The video would also tend to validate the claim of a source who earlier this week told the Inquirer that the United States, which he said had “an obsession with Marwan,” had fully funded and provided the training for the Mamasapano operation. He said the whole operation had been planned in a secret facility inside La Vista de Mar Resort in Zamboanga, where Americans reportedly operated a facility and where members of the 84th SAF company were trained for the operation against Marwan.
Forty-two members of the main assault force assigned to get Marwan came from the 84th SAF, and 36 from the 55th SAF served as the blocking force. In all, 392 SAF commandos were sent to Mamasapano. Forty-four ended up dead, 35 of them from the 55th SAF.
The source said the Americans were focused on the 84th SAF because they had the tissue sample of Marwan. After killing the terrorist, the assault team had cut off his right index finger to be used for DNA confirmation.
He said the Americans had used a drone to monitor the exact location of the 84th SAF. “This is why even if the 84th SAF men were located deeper in the area, only a few were killed. But the 55th SAF lost all but one of its men because no help from the Americans arrived,” he said.
The two-minute video shows one of the SAF officers who was killed that day was still alive about 8 a.m.
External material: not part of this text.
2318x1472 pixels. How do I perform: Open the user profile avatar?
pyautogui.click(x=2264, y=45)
There was heavy fighting from a distance of about 500 to 800 meters, from which the assault team initially managed to stay undetected.
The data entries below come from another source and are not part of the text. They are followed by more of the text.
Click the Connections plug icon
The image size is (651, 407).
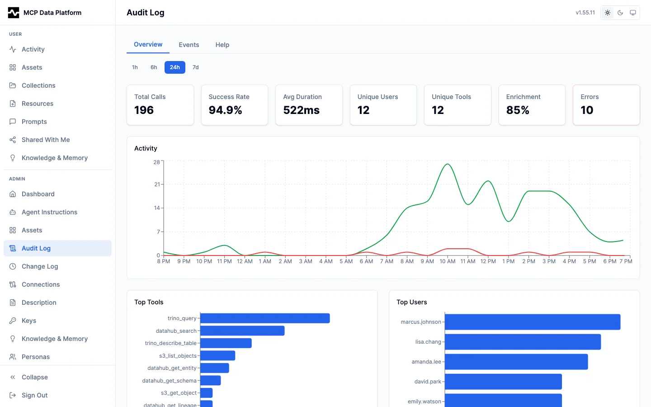(x=13, y=284)
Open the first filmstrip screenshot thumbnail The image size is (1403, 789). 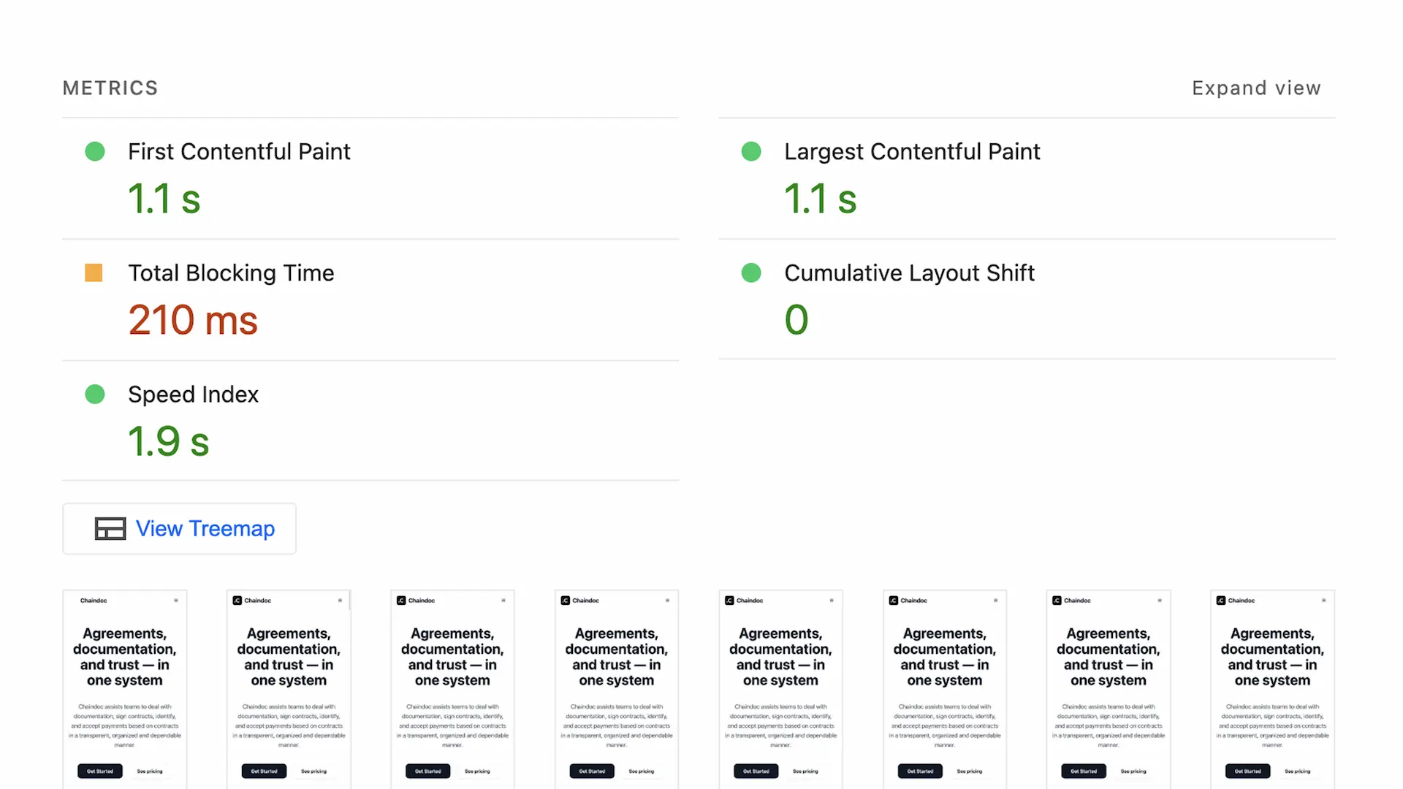[x=125, y=689]
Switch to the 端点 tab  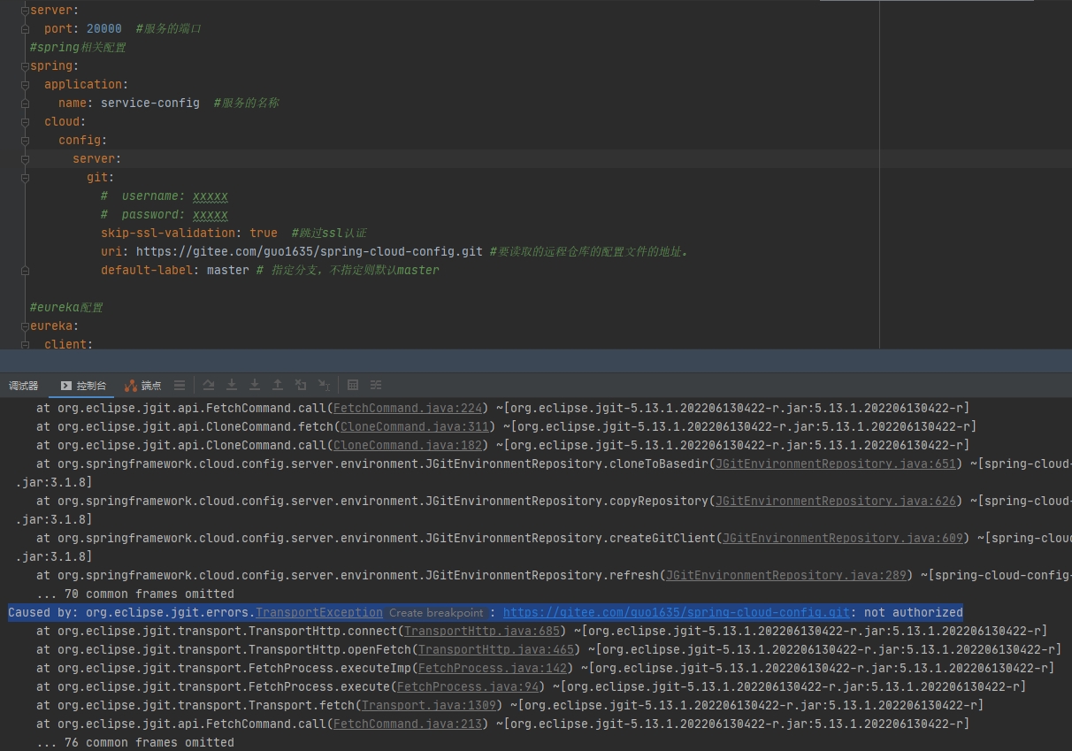150,385
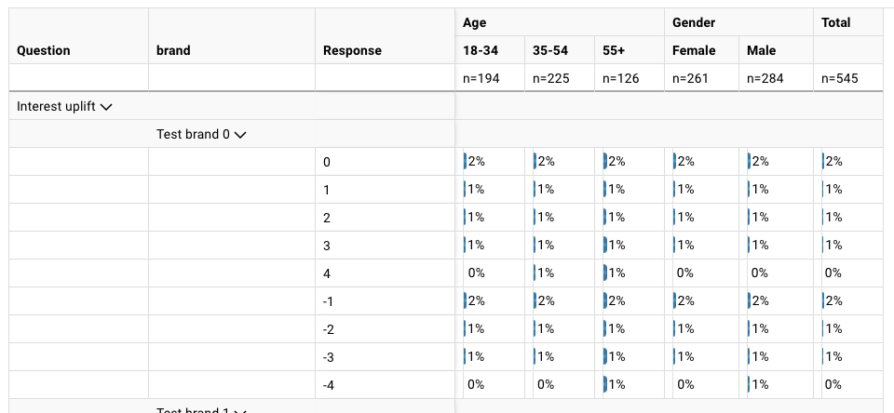
Task: Click response row label 0
Action: coord(327,162)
In the video, members of the assault team could be seen smiling and in apparent high spirits, with one of the SAF members commenting, “ang maligalig kong boss” (my restless boss), in reference to his superior officer who took the video with his cell phone.
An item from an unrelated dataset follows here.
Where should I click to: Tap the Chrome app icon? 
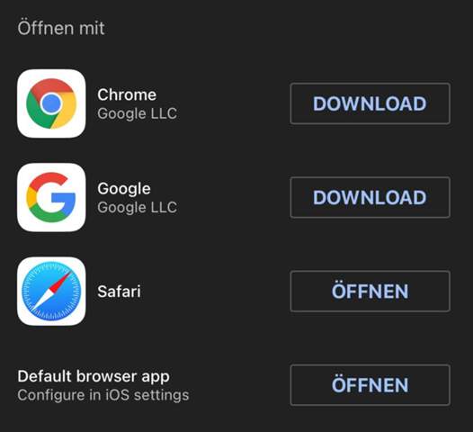coord(51,104)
In another audio recording of the fire fight, nonstop and overwhelming ammunition release was caught by the same cellular phone. It was coming from the side of the combined forces of the separatist Moro Islamic Liberation Front (MILF) and its supposed splinter group, the Bangsamoro Islamic Freedom Fighters (BIFF).
Marasigan, one of the commandos from the assault team who survived the slaughter, explained that the team tried to approach the trapped officers and members of the beleaguered 55th SAF blocking force but he said the enemy’s massive force was just too enormous.
By 11 a.m., the location of the assault team was detected. Nine of its members were killed and 11 wounded.
At one point in the video, the officer who recorded what was happening on the ground even said: “Malapit na ang highway” (The highway is quite close). However, they could not make a quick getaway because of the sudden massing of forces of the MILF and the BIFF.
Knowing the risks
The United States through the US Embassy has only admitted to helping in the retrieval of the injured commandos. Americans in civilian clothes were seen in Maguindanao and on board the private helicopter that carried out the retrieval but as to which agency they belonged, there was no clear statement from the United States.
Asked by this reporter what they thought about the rumored participation of the United States, Marasigan said: “Whether there is US or no US help is irrelevant. Marwan is a very dangerous man and we were all one in our mission to get him. Any government is right in targeting to neutralize a person like Marwan.”
“We went there knowing the risk, knowing that some of us may never return alive to our families. We did it not because of any help or any bounty for Marwan. Our comrades died not in vain, true heroes, true warriors, not fallen, because they knew the extreme risk involved,” he said.
Since January 2014, the entire elite SAF force was asked the same question almost every day: “At the end of the day, what makes you happy?”
And the response was always a resounding: “Kill Marwan!! Kill Marwan!!!”